■ **Extrait du texte**
####
Parce que l'armée est infiltrée, parce que l'armée a été affaiblie. M. Kabila a fait exprès parce que lui, il avait une mission. Il continue avec cette mission pour déstabiliser le Congo et dépecer le Congo. Félix Tshisekedi, il a usurpé le pouvoir. Quatre ans après, il n'a pas daigné former une armée forte, une armée entraînée, équipée et une armée qui pouvait se battre. Nous voulons le pouvoir pour avoir une armée qui va défendre l'intégrité du pays.

Le président Félix Tshisekedi a lancé récemment un appel à la mobilisation populaire, à la mobilisation générale des jeunes congolais. C'est une initiative que vous saluez ?
####
■ **Consigne**
Poursuivez l'extrait sur l'armée congolaise à la suite de sa dernière phrase.

■ **Enregistrements fournis**
####
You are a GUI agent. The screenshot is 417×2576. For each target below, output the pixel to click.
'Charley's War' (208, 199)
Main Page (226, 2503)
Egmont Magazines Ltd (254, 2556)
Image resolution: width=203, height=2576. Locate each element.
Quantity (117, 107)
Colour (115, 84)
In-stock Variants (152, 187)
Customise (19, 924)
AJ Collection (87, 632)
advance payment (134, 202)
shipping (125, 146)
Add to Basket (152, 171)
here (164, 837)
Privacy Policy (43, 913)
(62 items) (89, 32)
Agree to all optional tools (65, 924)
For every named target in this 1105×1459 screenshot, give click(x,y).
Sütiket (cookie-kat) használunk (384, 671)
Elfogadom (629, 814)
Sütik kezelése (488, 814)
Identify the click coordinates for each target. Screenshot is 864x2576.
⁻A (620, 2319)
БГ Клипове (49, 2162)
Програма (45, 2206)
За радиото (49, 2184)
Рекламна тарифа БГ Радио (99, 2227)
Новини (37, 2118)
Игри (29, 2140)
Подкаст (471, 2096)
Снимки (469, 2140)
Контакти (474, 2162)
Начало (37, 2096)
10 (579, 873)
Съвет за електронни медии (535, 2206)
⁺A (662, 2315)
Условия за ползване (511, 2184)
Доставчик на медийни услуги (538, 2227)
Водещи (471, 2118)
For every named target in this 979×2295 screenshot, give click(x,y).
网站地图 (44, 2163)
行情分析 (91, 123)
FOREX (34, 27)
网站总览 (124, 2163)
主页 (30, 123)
####
■ **Production attendue**
J'ai lancé l'appel avant. J’ai lancé l'appel pour que tous les Congolais et ainsi que tous les politiciens parlent le même langage sur cette agression du Congo par le Rwanda et l'Ouganda. Donc aujourd'hui, nous Congolais, devons savoir que nous sommes attaqués par ces deux pays et surtout par le Rwanda. Chacun constate que Félix Tshisekedi est très faible et ils veulent en tirer avantage. Lui, il a été mis en place par M. Kagame et M. Kabila. Ils ont manigancé, ils ont signé le deal et aujourd'hui, Félix Tshisekedi ne peut pas faire ce qu'il a décidé. Par exemple, il avait accepté de recevoir la police rwandaise à Goma et les Congolaises et les Congolais ont dit non.

Monsieur Martin Fayulu, vous êtes en ce moment en Allemagne. Qu'est-ce que vous attendez concrètement d'un pays comme l'Allemagne en particulier et l'Union européenne et la communauté internationale en général, pour régler cette crise sécuritaire dans l'est du Congo ?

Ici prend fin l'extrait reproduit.